TASK DESCRIPTION: Set down, exactly as written, the lines from the top of the data to the line that holds "To the top (422, 1472)", and omit the pictures.

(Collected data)
★ ★ ★
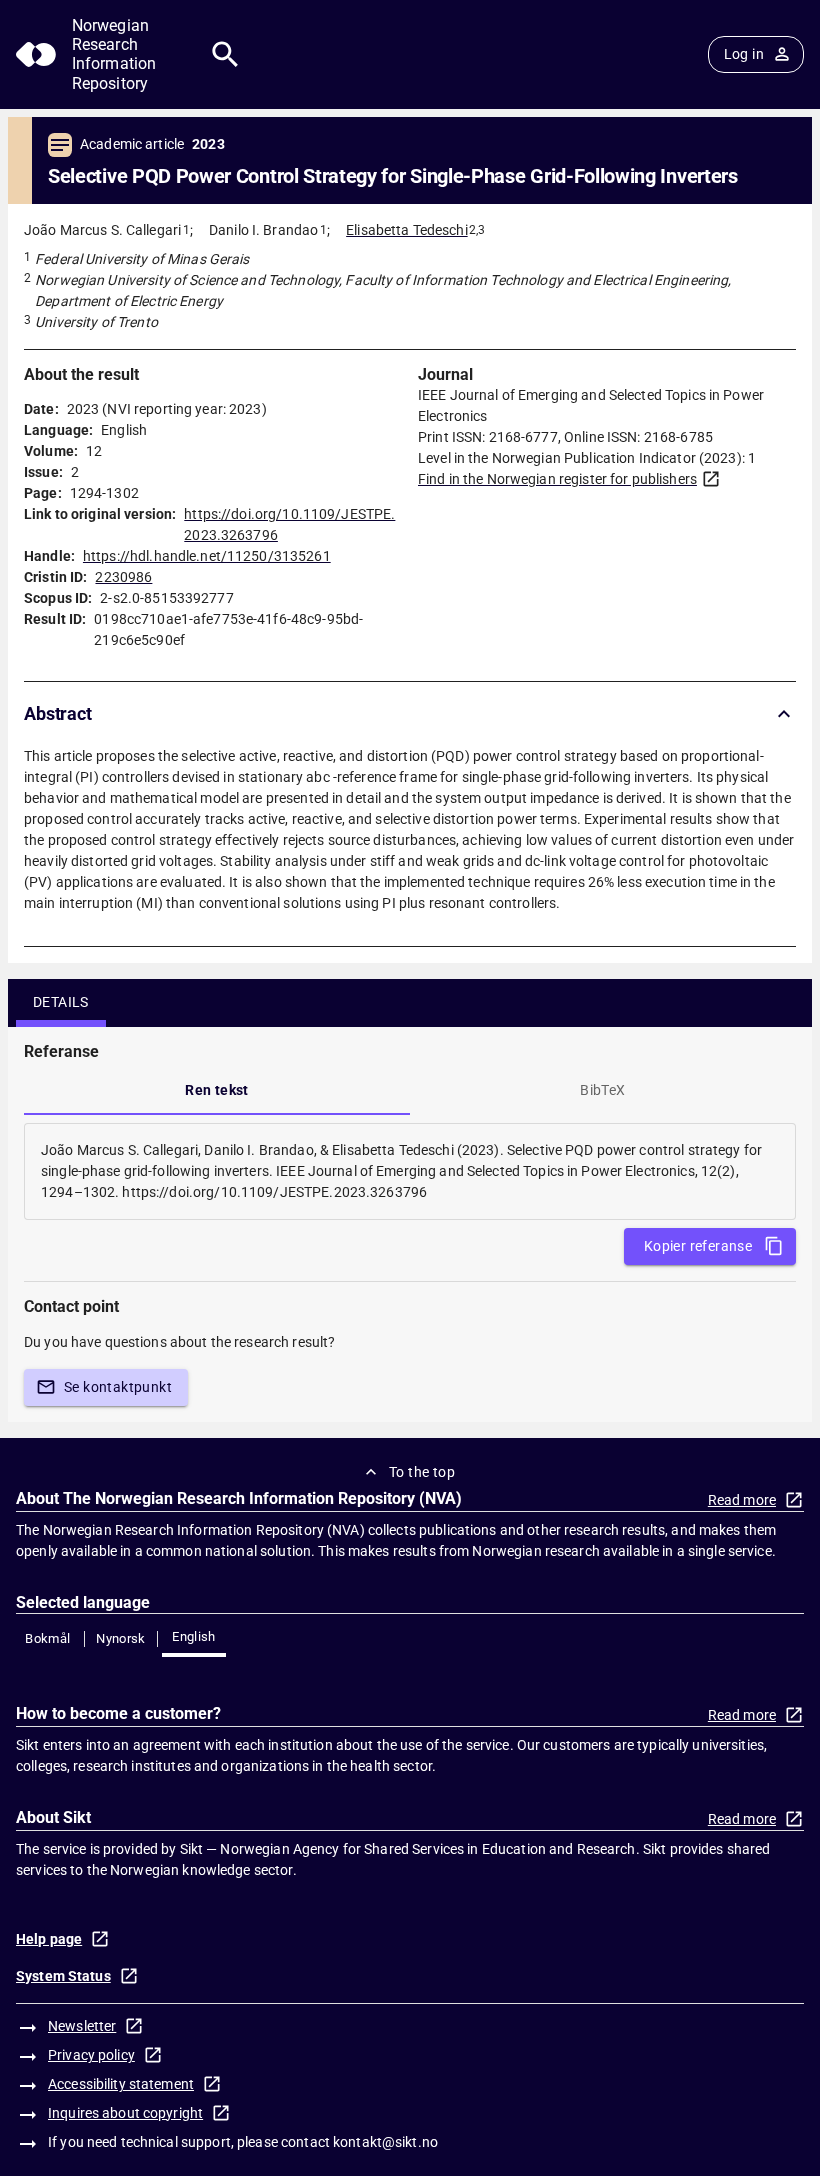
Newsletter (82, 2026)
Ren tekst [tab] (217, 1090)
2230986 (123, 577)
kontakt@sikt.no (385, 2142)
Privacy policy (91, 2055)
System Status (63, 1976)
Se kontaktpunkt (118, 1387)
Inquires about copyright (125, 2113)
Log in (744, 54)
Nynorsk (121, 1638)
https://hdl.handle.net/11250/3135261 (207, 556)
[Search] (225, 54)
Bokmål (47, 1638)
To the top (422, 1472)
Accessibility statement (121, 2084)
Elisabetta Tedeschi (407, 230)
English (194, 1636)
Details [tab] (61, 1002)
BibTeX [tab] (602, 1090)
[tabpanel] (410, 1171)
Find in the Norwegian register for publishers (557, 479)
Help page (49, 1939)
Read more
★ ★ ★
EXERCISE SOLUTION:
Newsletter (82, 2026)
Ren tekst [tab] (217, 1090)
2230986 (123, 577)
kontakt@sikt.no (385, 2142)
Privacy policy (91, 2055)
System Status (63, 1976)
Se kontaktpunkt (118, 1387)
Inquires about copyright (125, 2113)
Log in (744, 54)
Nynorsk (121, 1638)
https://hdl.handle.net/11250/3135261 (207, 556)
[Search] (225, 54)
Bokmål (47, 1638)
To the top (422, 1472)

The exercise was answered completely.